TASK DESCRIPTION
Among the lines below, some may hold the word "agent"; state how many do, giving only the number.

Segment Start: DATA LISTING

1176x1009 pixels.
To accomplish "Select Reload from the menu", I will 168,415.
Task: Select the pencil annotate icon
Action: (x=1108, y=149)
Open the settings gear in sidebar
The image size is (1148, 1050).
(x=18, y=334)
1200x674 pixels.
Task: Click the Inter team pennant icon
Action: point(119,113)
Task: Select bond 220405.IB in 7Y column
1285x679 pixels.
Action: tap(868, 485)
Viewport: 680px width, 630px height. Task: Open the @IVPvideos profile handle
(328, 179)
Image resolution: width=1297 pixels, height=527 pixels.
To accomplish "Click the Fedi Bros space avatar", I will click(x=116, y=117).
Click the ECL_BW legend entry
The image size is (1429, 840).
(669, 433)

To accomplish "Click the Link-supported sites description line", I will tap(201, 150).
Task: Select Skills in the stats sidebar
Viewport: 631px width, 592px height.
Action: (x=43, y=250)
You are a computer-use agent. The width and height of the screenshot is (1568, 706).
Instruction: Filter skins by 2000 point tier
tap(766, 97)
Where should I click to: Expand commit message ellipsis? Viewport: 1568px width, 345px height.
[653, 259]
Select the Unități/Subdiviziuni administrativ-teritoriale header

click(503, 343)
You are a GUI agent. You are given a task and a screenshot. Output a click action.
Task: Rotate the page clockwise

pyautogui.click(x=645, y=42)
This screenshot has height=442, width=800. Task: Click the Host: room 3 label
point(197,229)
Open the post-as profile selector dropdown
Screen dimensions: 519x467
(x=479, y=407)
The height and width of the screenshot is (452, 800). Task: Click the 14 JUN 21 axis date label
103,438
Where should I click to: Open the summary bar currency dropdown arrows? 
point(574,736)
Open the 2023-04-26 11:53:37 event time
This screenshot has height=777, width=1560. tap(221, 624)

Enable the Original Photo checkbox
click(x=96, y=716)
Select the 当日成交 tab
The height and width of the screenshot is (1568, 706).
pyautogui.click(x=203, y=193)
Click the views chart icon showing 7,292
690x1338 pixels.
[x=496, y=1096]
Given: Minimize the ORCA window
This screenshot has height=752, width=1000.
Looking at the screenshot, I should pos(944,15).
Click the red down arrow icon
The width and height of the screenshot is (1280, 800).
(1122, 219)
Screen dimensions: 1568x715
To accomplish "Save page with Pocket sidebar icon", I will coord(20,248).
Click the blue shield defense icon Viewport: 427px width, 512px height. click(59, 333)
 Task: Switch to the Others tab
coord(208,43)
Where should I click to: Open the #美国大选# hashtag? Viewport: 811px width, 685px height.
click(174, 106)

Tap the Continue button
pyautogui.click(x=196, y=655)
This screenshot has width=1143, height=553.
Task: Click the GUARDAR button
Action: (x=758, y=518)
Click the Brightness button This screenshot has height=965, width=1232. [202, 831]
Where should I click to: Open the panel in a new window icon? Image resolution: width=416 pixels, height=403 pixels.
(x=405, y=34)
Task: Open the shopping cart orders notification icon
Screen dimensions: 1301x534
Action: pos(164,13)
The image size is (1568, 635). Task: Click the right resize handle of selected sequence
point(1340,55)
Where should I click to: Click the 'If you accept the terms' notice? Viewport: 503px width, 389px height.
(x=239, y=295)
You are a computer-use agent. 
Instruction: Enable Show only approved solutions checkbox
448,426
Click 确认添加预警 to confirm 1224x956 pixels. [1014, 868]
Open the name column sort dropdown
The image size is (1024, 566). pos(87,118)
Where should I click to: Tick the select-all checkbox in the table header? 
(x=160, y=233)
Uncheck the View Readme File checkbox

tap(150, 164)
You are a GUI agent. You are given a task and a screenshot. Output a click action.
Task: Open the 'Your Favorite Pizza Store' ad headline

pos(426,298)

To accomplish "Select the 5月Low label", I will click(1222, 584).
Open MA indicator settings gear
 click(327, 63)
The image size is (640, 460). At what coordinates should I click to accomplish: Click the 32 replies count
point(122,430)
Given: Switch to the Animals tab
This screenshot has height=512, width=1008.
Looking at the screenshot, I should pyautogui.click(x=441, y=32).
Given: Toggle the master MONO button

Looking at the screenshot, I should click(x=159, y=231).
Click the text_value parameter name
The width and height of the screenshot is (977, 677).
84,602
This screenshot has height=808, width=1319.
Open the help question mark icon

Segment End: DATA LISTING

REPLY TO THE EXERCISE
4